A fine Great War capture of Baghdad operations M.C. group of nine awarded to Lieutenant-Colonel E. R. Daboo, Indian Medical Service, attached 51st Sikhs

Military Cross
, G.V.R., unnamed as issued; 1914-15 Star (Lt., I.M.S.); British War and Victory Medals (Capt., I.M.S.); General Service 1918-62, 1 clasp, Kurdistan (Capt., I.M.S.); India General Service 1908-35, 1 clasp, Waziristan 1921-24 (Capt., I.M.S.); War Medal 1939-45; India Service Medal 1939-45; Jubilee 1935, good very fine and better (9) £800-1000

M.C. London Gazette 18 June 1917:

‘For conspicuous gallantry and devotion to duty. He went forward at great personal risk and dressed many wounded men under very heavy fire. He was himself wounded.’

Eruch Ruttonji Daboo was born into a Hindu family in May 1888 and studied at the Bombay and London Hospital before qualifying as a M.B. and B.S. (Bombay) in 1913. Commissioned into the Indian Medical Service as a Temporary Lieutenant in November 1914, he was attached to the 51st Sikhs (Frontier Force), part of 28 Brigade, 7 Indian Division, and landed with his unit in Mespotamia in December 1915.

Excerpted records:
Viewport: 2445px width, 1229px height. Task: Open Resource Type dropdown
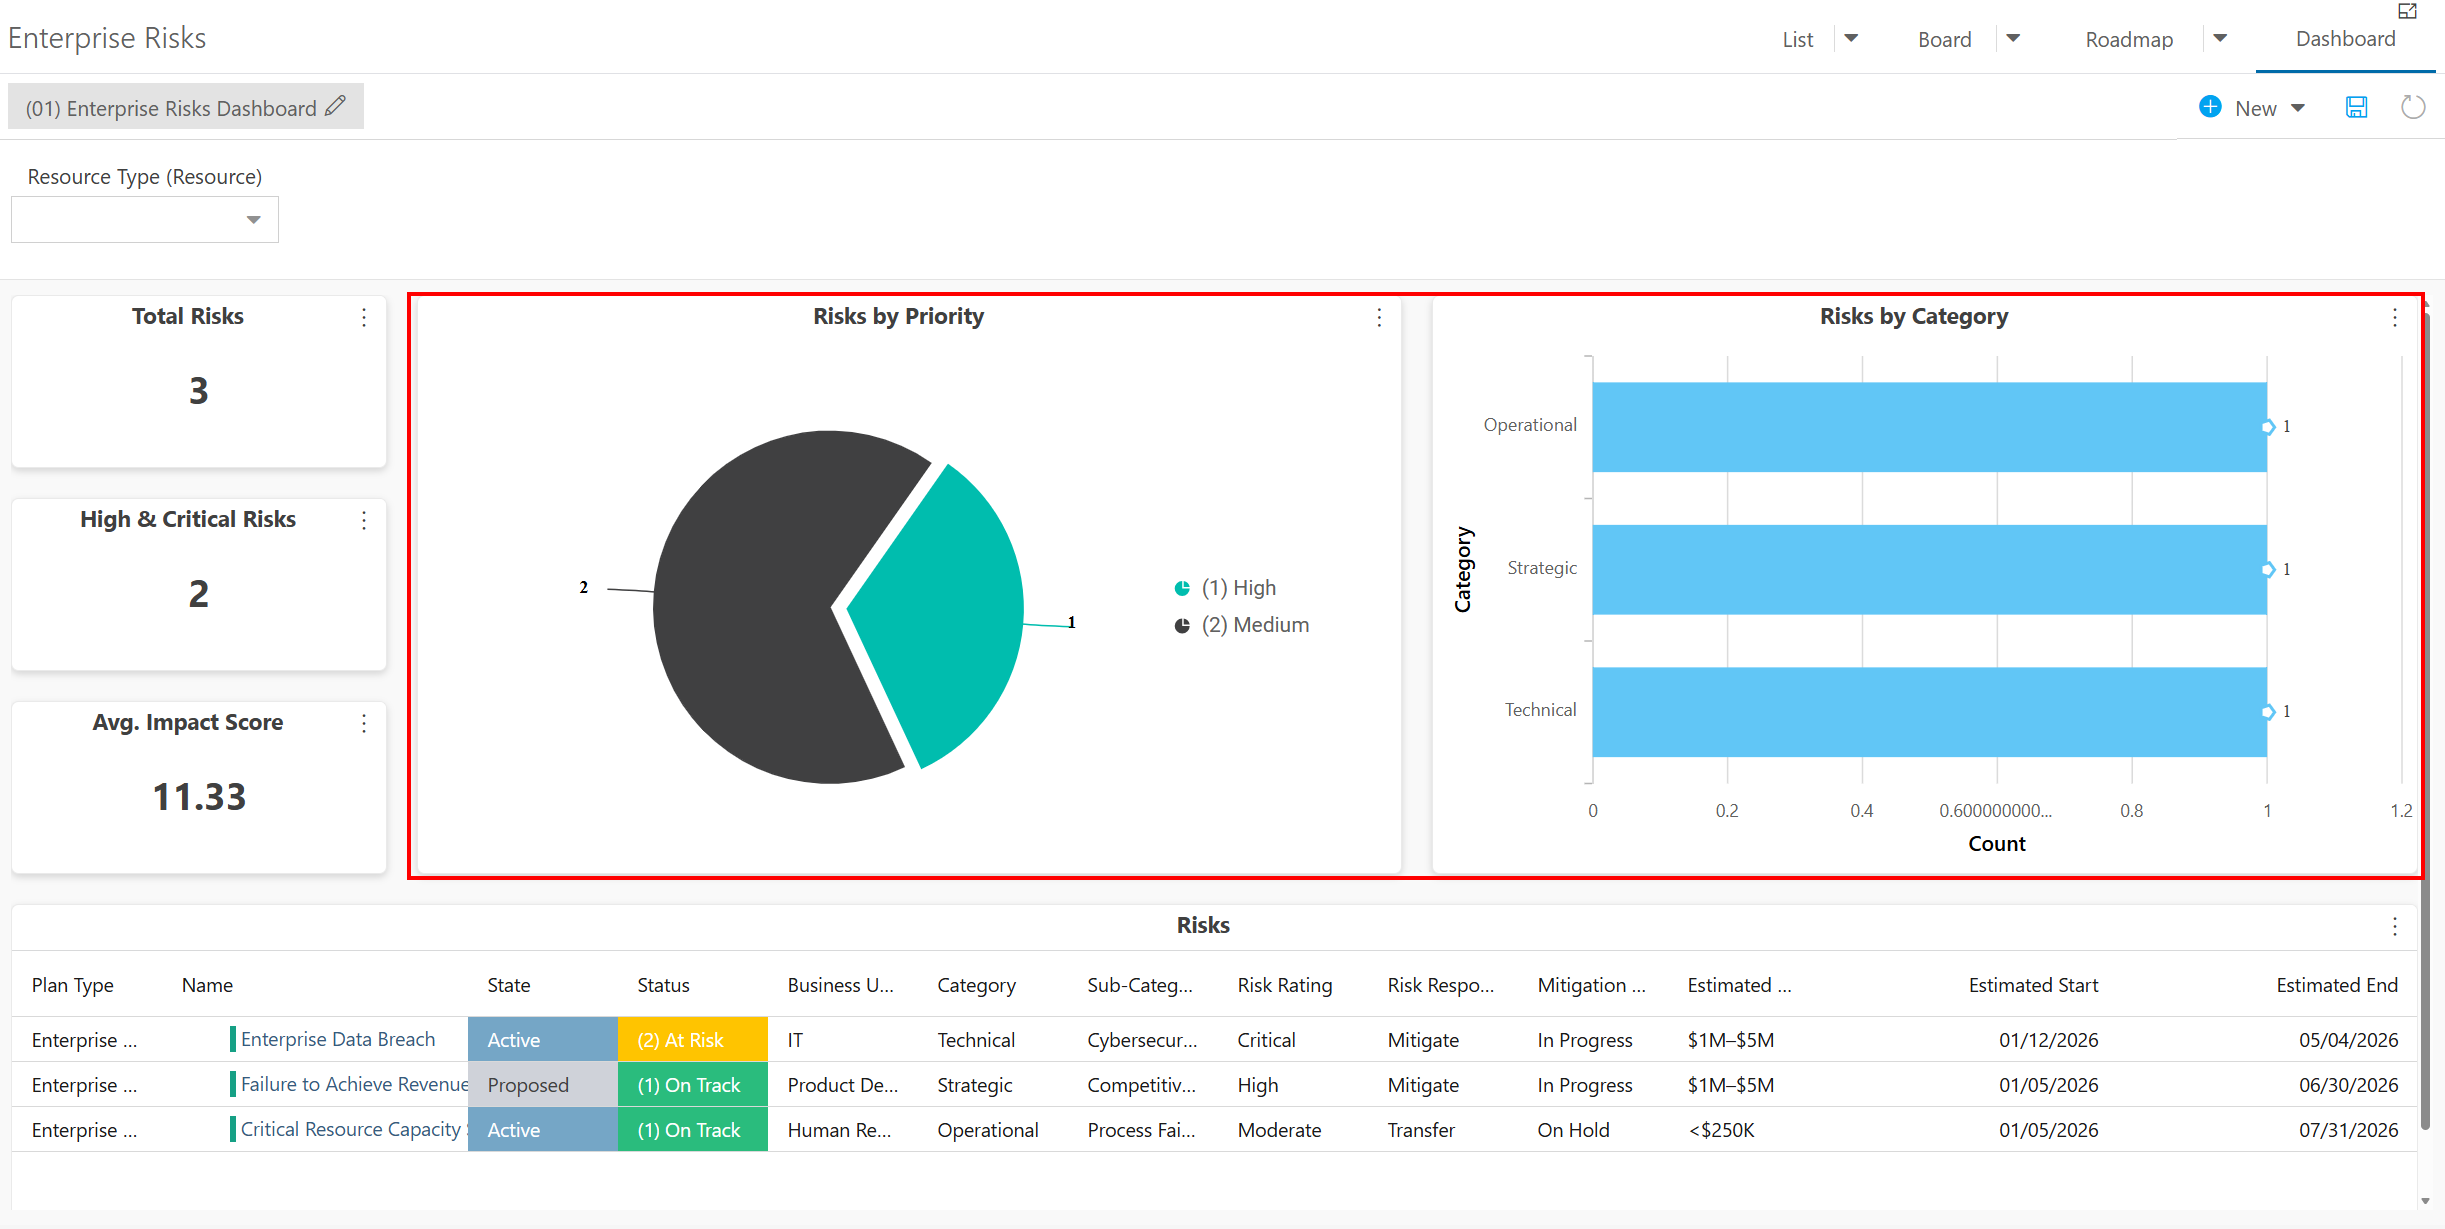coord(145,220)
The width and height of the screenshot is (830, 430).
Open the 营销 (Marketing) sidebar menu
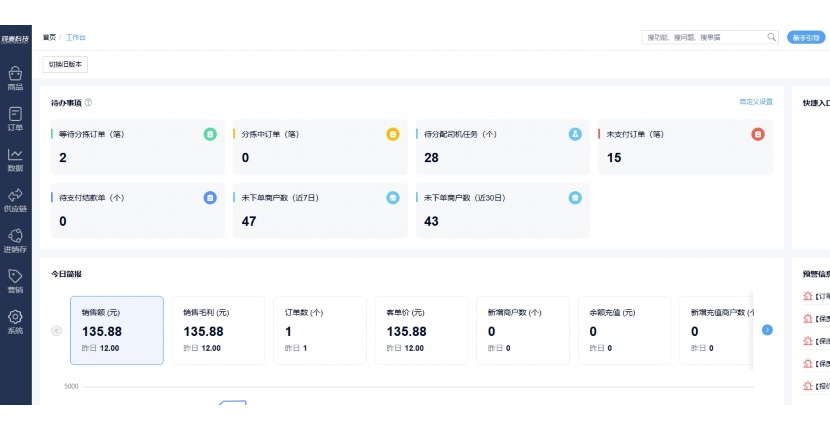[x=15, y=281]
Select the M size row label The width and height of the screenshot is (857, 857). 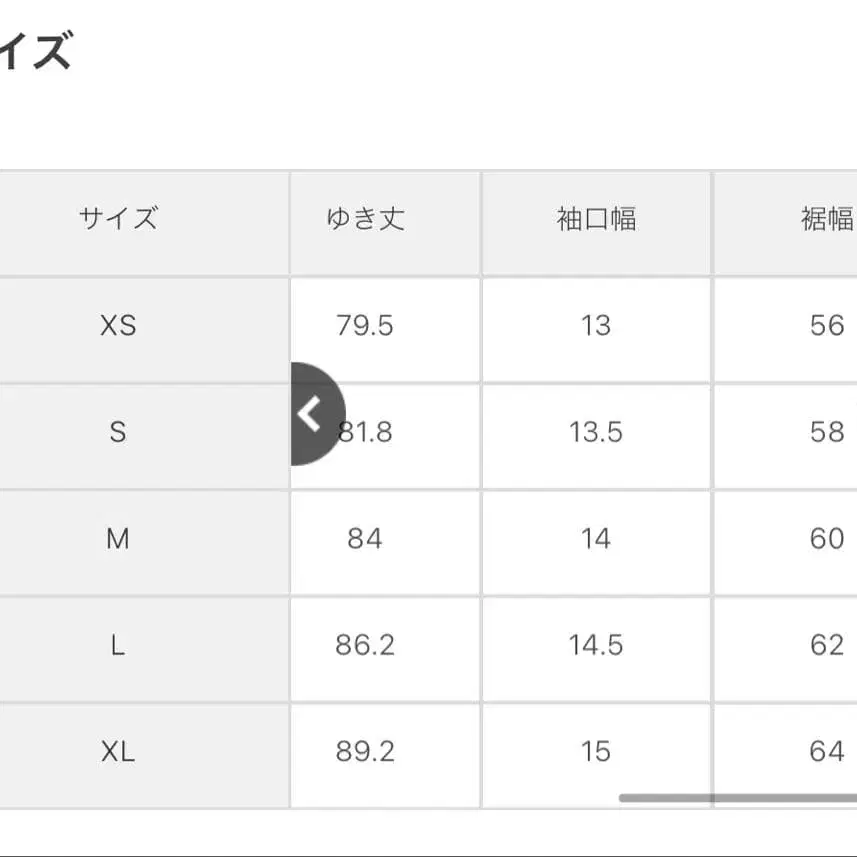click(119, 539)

...

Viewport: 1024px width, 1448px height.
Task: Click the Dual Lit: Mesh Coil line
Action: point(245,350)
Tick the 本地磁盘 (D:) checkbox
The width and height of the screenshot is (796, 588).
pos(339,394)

--

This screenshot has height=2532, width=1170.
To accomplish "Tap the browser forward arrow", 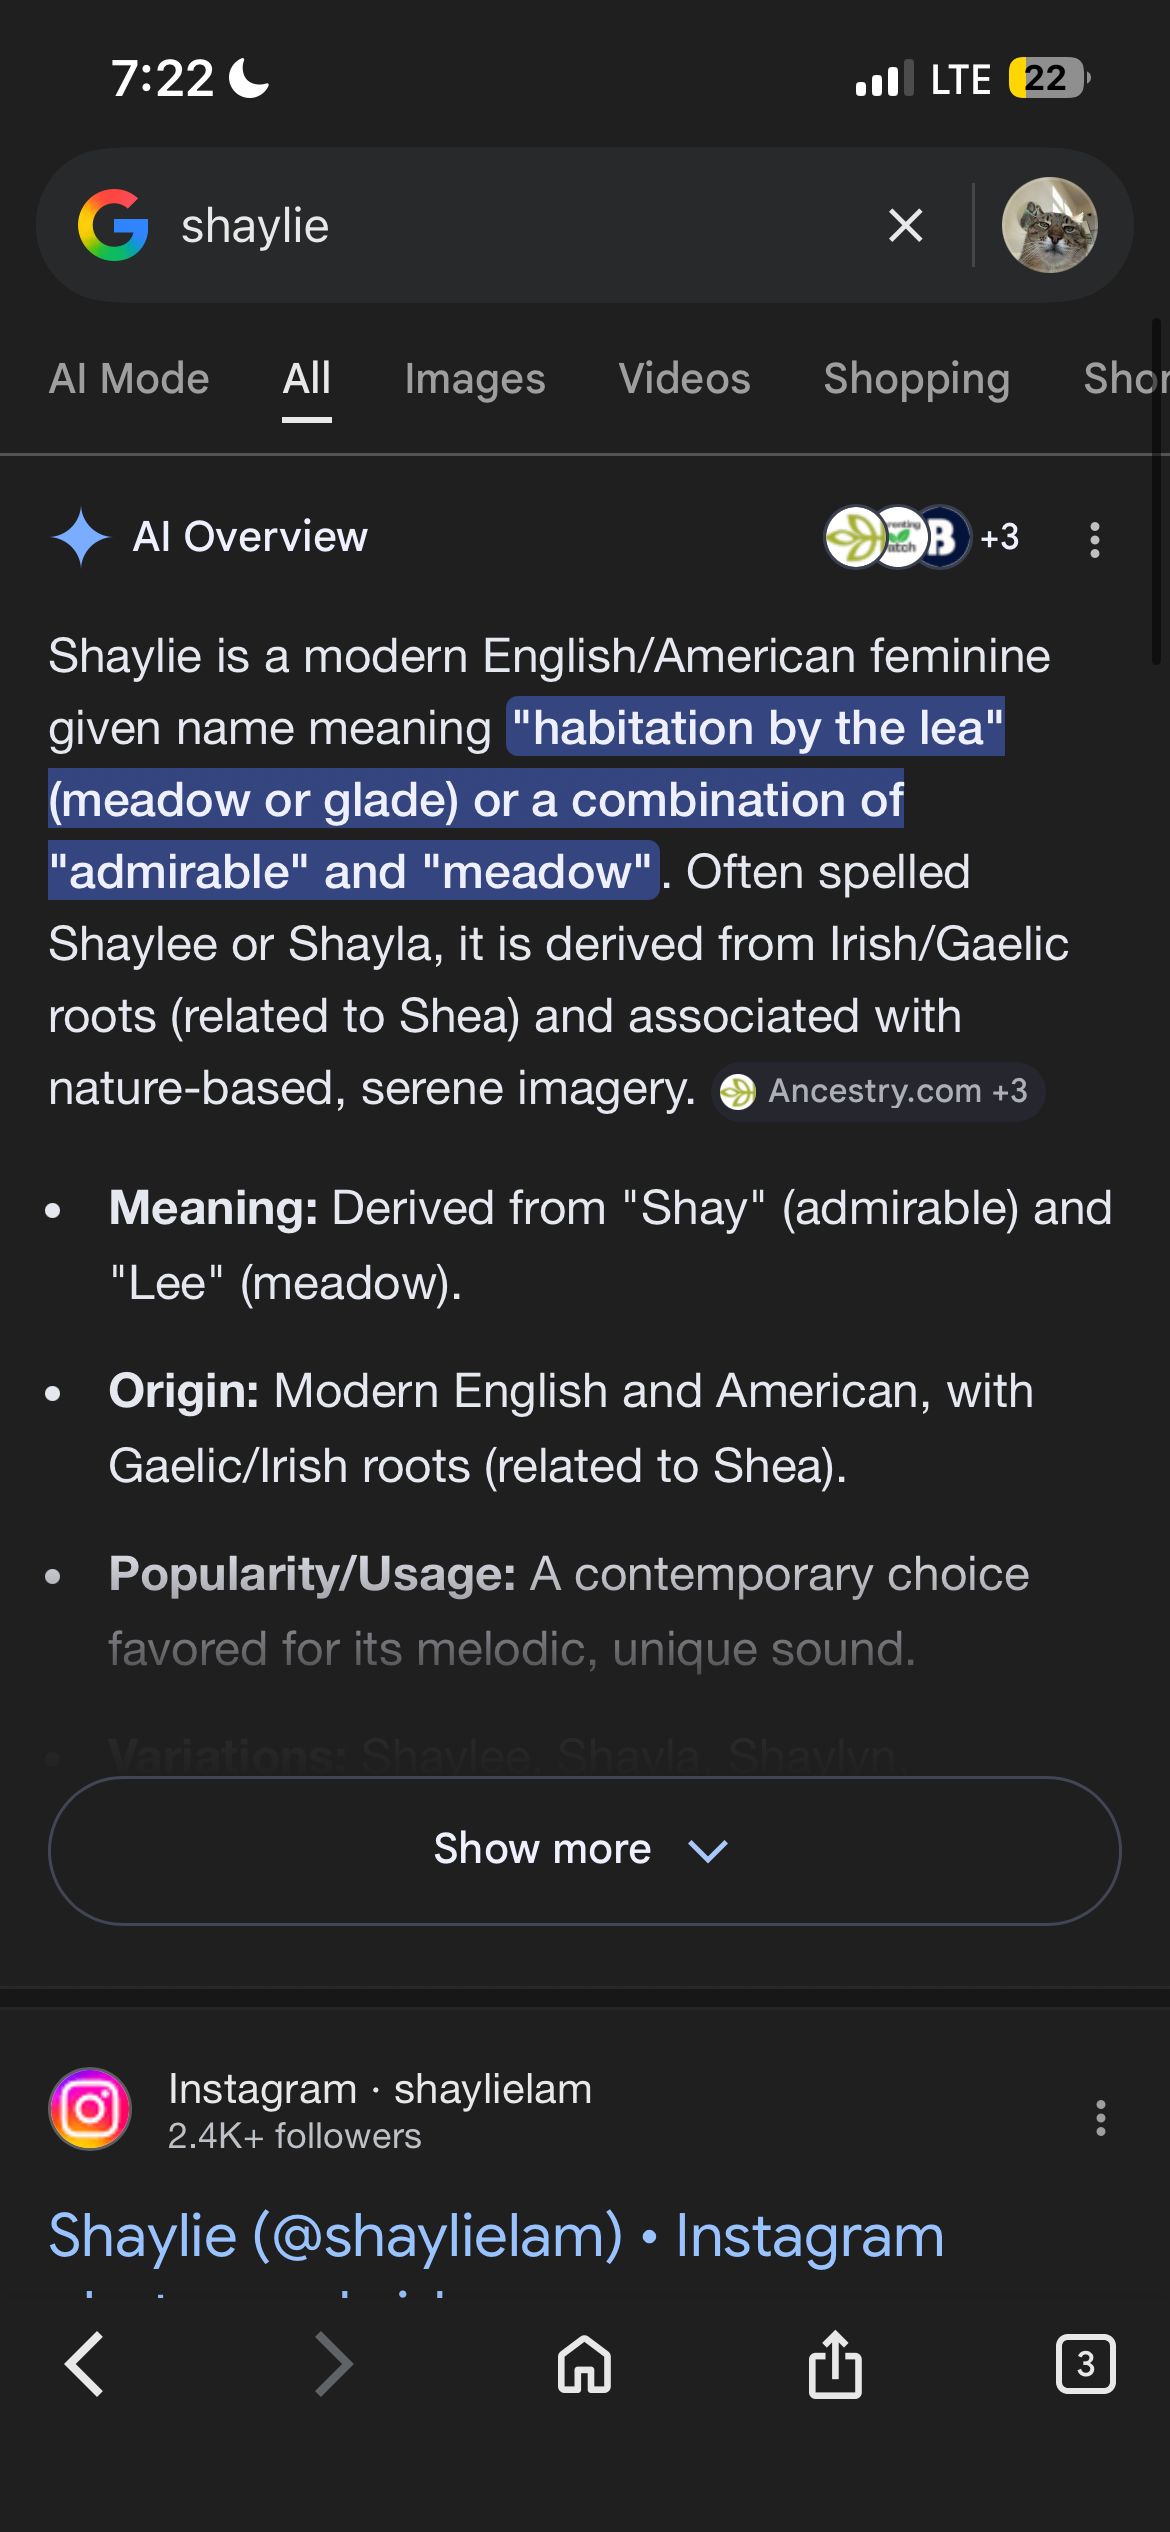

Activity list:
- a) Please list every year mentioned in the paragraph of the Daboo medal description that begins "Eruch Ruttonji Daboo was born".
- b) Extend the Daboo medal description, picking up after its final sentence.
The rows have no connection to the Daboo medal description.

Results for the exercise:
- a) 1888, 1913, 1914, 1915

- b)
He subsequently participated in the very costly attempt to relieve the Kut garrison and was present at the engagements of Sheikh Saad, Wadi, Hanna, Dujeilah Redoubt and Sannaiyat, actions that resulted in horrendous casualties to the 51st Sikhs and 28 Brigade as a whole. At Sheikh Saad alone, the Brigade suffered 1000 casualties, and with only four doctors to treat the wounded - Daboo among them - medical facilities rapidly collapsed, so much so that little could be done for the wounded other than the most serious cases - ‘for nights and days on end, [they] lay freezing and bleeding, untended ... no water could be brought to them, and no help was available. At best they were wheeled off to the river bank on jolting carts, and there again abandoned: at worst they lay and died of exposure, or neglect, or further wounds’ (
The Siege, by Russell Braddon, refers).

The Kut garrison surrendered in April 1916, but preparations were made for another advance in the new year, and, once again going into action at Sannaiyat at the end of January 1917, the 51st Sikhs lost another 80 men. On 8 March, as the net was closed around Baghdad, the regiment launched an assault against the Turks at Shawa Khan, eight miles south-west of the city, and, attacking in the first wave - across a flat plain under shrapnel and rifle fire - suffered another 75 casualties, including Daboo. As cited in the
London Gazette, however, he still managed to attend many of the wounded, and was awarded the M.C.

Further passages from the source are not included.